=== Selected passage ===
-- Start --

“Christ’s Day,” Lent 5, March 21, 2021

“Christ’s day,” is our theme for today.

It especially comes from our Gospel lesson when Jesus is in a conversation with Jews who did not believe in Him, called Him a liar and would eventually want to stone Him.  He says, If I glorify myself, my glory is nothing.  It is my Father who glorifies me, of whom you say, “He is our God.”  But you have not known.  I know Him.  If I were to say that I do not know Him, I would be a liar like you, but I do know Him and I keep His Word.  Your Father Abraham rejoiced that He would see my day.  He saw it and was glad.”

It would seem that Jesus is perhaps referring to the day when Abraham saw that the Lord would indeed provide, would keep His Word, would make him glad.  The day from our Old Testament Reading when Abraham was told to sacrifice his son, his only son, but the Lord provided a ram caught in a thicket of thorns to offer as a burnt offering instead of his son.  

That day is the day of Christ’s sacrifice for us, so that He might receive the wrath of God for our sins instead of us.  Our Epistle says it this way: When Christ appeared as a high priest of the good things that have come…He entered once for all into the holy places…by means of His own blood, thus securing an eternal redemption.  

Today’s your day.

When has that ever been said to you?

Your wedding, your birthday, your graduation or some other celebration of life or accomplishment or transition.

It’s your day.

It’s going to be about you. 

It’s a fulfillment of a lot of waiting and a lot of times a fulfillment of a lot of hard work.  

When I was ordained as pastor of Christ’s church and installed here, someone told me, “It’s your day,” and one of my first thoughts was I can’t wait until tomorrow, when it’s not my day.

I didn’t like all the attention.

Maybe you’re like that, maybe you love your days  (your celebrations, your birthdays) or maybe you can’t wait for tomorrow when people will be looking at someone else.

Because we all know this assumption, that when someone tells your it’s your day, there’s also that assumption built into it, that tomorrow is not your day.

Abraham, Jesus says, rejoiced that he would see My Day.  He saw it and was glad.

For the Christian, whether it our day and we like the attention or don’t like it or whether its the next day and we like it or don’t like, for the Christian we always have Christ’s day.  And His day will always make us glad.

-- End --

=== Problem 1 ===
Edit the listing from its first line down to the line containing "Action: [x=2296, y=722]" by replacing "file icon" with "document icon", leaving everything else unchanged.
The listing that comes next has no connection to the sermon on Christ's day.

=== Information given ===

-- Start --

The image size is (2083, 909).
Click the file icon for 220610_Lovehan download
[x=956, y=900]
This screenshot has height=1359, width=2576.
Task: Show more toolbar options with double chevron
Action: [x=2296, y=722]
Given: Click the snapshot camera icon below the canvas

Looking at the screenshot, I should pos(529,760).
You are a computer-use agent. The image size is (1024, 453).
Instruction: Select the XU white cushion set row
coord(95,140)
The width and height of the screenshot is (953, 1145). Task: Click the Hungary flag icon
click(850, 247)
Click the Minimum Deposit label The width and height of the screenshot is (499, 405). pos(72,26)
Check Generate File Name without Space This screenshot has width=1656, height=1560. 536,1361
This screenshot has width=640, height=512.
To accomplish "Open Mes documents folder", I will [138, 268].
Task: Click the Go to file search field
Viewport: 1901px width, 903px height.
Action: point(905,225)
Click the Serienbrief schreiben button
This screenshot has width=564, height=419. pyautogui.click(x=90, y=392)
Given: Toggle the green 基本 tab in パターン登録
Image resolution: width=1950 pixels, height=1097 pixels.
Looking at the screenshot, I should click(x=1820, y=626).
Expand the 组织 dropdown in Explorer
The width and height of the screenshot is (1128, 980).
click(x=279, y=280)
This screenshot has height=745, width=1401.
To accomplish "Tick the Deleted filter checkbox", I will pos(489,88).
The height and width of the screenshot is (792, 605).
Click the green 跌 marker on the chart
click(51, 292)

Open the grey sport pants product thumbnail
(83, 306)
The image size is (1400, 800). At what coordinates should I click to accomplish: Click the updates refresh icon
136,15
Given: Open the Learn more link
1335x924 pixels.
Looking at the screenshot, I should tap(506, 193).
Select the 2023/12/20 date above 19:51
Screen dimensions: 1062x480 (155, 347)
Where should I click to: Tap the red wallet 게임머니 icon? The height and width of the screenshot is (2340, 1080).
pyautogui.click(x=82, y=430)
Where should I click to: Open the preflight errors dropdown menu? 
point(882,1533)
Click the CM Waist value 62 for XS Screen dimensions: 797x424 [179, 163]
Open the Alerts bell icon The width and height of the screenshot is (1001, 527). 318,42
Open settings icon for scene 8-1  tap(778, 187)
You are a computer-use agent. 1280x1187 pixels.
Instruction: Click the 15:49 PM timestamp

-- End --

=== Problem 2 ===
Continue the sermon on Christ's day, starting after its last sentence.

=== Exercise answer 1 ===
The image size is (2083, 909).
Click the document icon for 220610_Lovehan download
[x=956, y=900]
This screenshot has height=1359, width=2576.
Task: Show more toolbar options with double chevron
Action: [x=2296, y=722]

=== Exercise answer 2 ===
To  be sure, we look back on Christ’s day when He lived and died for us and rose again.

And to be sure, we look forward to Christ’s day when He will come again and we will see Him face to face.

But Paul tells us to This is the day, the Lord has made.  Let us rejoice and be glad in it.  Rejoice in the Lord always because The Lord is at hand.

There is an ever gladness for the Christian knowing that Christ’s Day is yesterday and today and tomorrow.

Christ’s Day was and is and always will be.

The Lord did provide.

The Lord is providing.

The Lord will provide.

When we make our lives centered around us, gladness and joy too often take on the form of an emotion, it becomes dependent on how things are going around us and inside of us.

Some days are our days and others we’re not feeling it.

Some days are day to celebrate accomplishments and others show us our failures.

Some days are so easy because the gifts that God has given us are obvious to our visible sight and other days we have only to lean on the faith and promises that God is good and will provide because what we see is sin, suffering, death, sickness, no happy ending, lots of enemies, lots of pain for those we love.

But Abraham saw Christ’s Day and was glad.

Abraham has the joy of believing that God is faithful to His promises.

He had Isaac to prove it, for one.

The name Isaac means “he laughs,” because Abraham fell on his face and laughed and said Shall a child be born to a man who is a hundred years old and Sarah who of ninety years old, bear a child (Gen. 17:17)

I think many of our husbands gathered here would do the same if their wife told them that they were pregnant.  

They would laugh.

But there’s Isaac.  God was faithful to His promise.  And part of that promise was also that Isaac would have children and down his family line would be the Savior of the world, the One in Whom all the nations of the earth would be blessed.

You are blessed in Christ.  Laugh at that in great joy.

When sin, death and devil mock you, laugh at them because you are baptized into the great I AM, because you hear the Word of God, and whoever hears Christ’s Word will never see death.

So, when God says, Go, sacrifice your son, Isaac.

Abraham went trusting that God would provide.  Somehow, some way.  His son would not die, or at least not stay dead.  

Hebrews says that by faith, Abraham, when he was was tested, offered up Isaac…he considered that God was able to raise him from the dead.

You gotta think that as Abraham was going up the mountain with his son Isaac he was saying, 

God will provide for Himself the Lamb.

The Lord will provide.

God can even raise Isaac up.

I believe the Lord and it was been counted to me as righteousness.

Jesus say that Abraham saw His day, and he was glad.  

There is gladness in the midst of testing.

There is gladness in the midst of tribulation and suffering.

For the Christian, there is even gladness, even in the face of death.

Even if you die, God will raise you up from the dead.

Even if others you love die, for those who hear the Word of God and keep it, they will never see death.

By His own blood He has secured for us an eternal redemption.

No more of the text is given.